Под всеми этими разговорами о погоде подразумевалось нечто большее. Имелось в виду, что у всех отличное настроение, что дела идут превосходно и, если по правде сказать, жить очень хорошо.
Когда Петя вошел в мастерскую, два его помощника, молодые парни, поздравили его с хорошей зимой, и все трое стали возиться с мотором, который они обещали завтра отремонтировать, а между собой договорились, что кончат сегодня. Это был обычай, который уже установился в мастерской: принимая заказ, срок брали с запасом и потом сдавали работу раньше, чем обещали. И заказчики бывали довольны, и в мастерской царило хорошее настроение.
Увлекшись мотором, не заметили, как время пришло обедать. Пообедали быстро, и у Пети еще оставалось время до конца перерыва. Он пошел прогуляться. Еще, кроме погоды, его радовало новое пальто. Оно очень ловко обвиселось на фигуре и было как раз впору, даже удивительно как впору. Правду говоря, дело было не в том, что пальто оказалось таким уж необыкновенно хорошим. Просто Петя давным-давно не имел обновок. Он уже позабыл, какое это бывает приятное чувство, когда на плечах у тебя новая вещь, хорошо сделанная, красивая и удобная. Не то чтобы он, конечно, хвастался новым пальто, но все-таки было приятно, когда люди, шедшие навстречу, поздоровавшись, на секунду задерживали на нем взгляд, и Петя понимал, что им нравится пальто, что они одобряют его покупку.

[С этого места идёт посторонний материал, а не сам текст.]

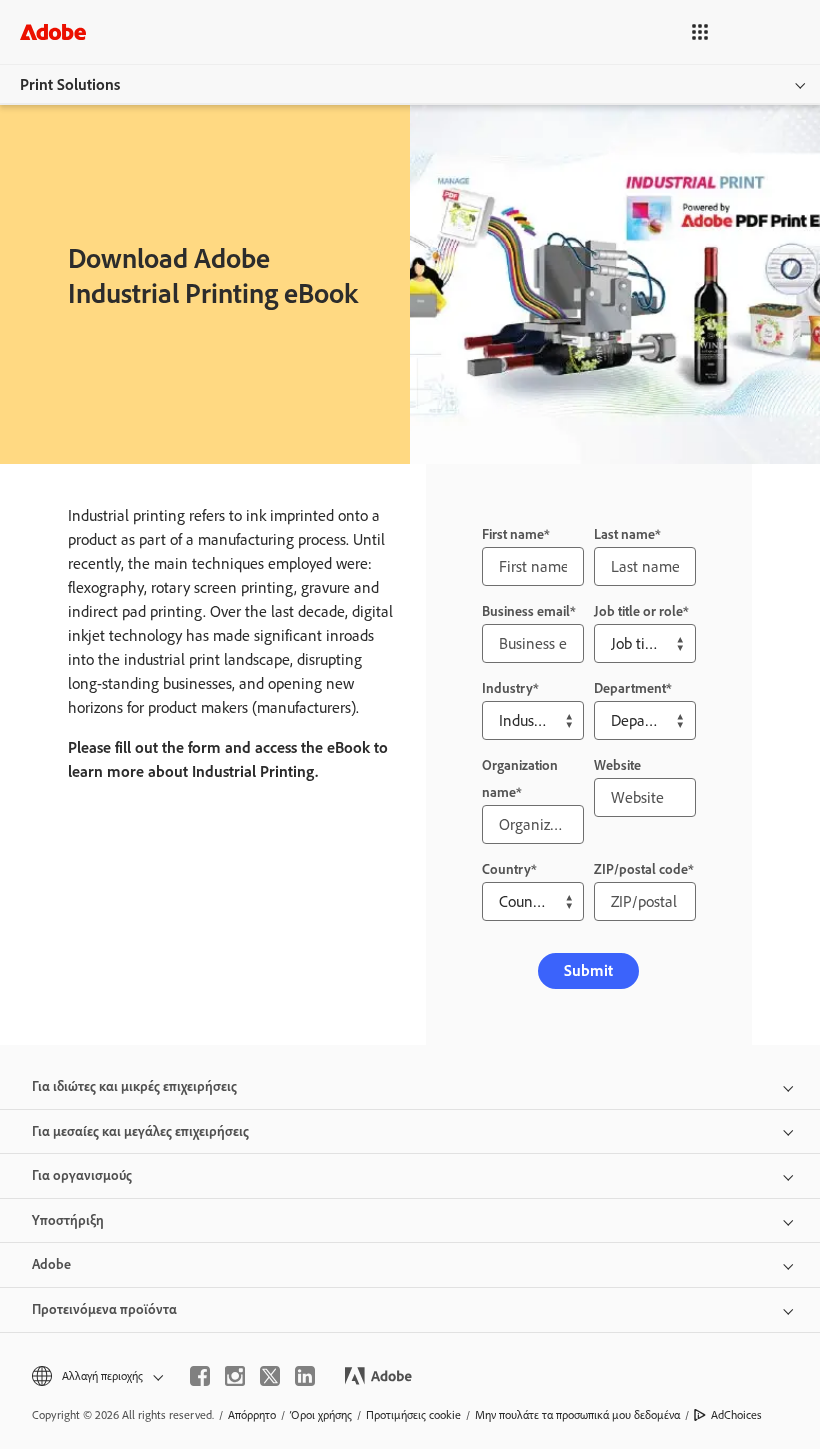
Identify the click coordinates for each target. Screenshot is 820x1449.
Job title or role (638, 611)
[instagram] (235, 1376)
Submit (588, 970)
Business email (526, 611)
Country (506, 869)
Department (630, 688)
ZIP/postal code (641, 869)
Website (617, 765)
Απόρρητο (252, 1415)
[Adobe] (53, 31)
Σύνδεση (767, 31)
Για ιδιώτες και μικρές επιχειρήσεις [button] (134, 1086)
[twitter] (270, 1376)
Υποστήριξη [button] (68, 1220)
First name (513, 534)
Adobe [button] (51, 1264)
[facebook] (200, 1376)
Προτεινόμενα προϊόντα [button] (104, 1309)
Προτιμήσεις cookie (413, 1415)
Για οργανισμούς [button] (82, 1175)
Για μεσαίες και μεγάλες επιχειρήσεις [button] (140, 1131)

Некоторые даже спрашивали, не новое ли пальто, Петя небрежно объяснял, что вчера поехал с Лешей в город посмотреть, не подвернется ли что хорошенькое в магазине, и вот как раз подвернулось.
Петька не говорил да, кажется, и сам уже не помнил о том, что до вчерашнего дня у него вообще пальто не было, и неизвестно, что бы он делал сегодня в мороз, если бы Леша случайно его не уговорил съездить в город.
Возле конторы он встретил секретаршу директора. Это была немолодая женщина, вдова бывшего директора, умершего лет пять назад. Весь лесопункт знал, что у нее скверные отношения с теперешним начальством. Она никак не могла привыкнуть к мысли, что не ее муж здесь главный. Ей казалось, что теперешний директор делает все не так, что если бы ее муж не умер, то лесопункт был бы Самым первым в стране. Болея за судьбу лесопункта, она считала своим долгом давать директору указания и частные, по каждому отдельному случаю, и общие, так сказать методические: как надо руководить вообще, как надо разговаривать с людьми, и массу других, таких же необходимых.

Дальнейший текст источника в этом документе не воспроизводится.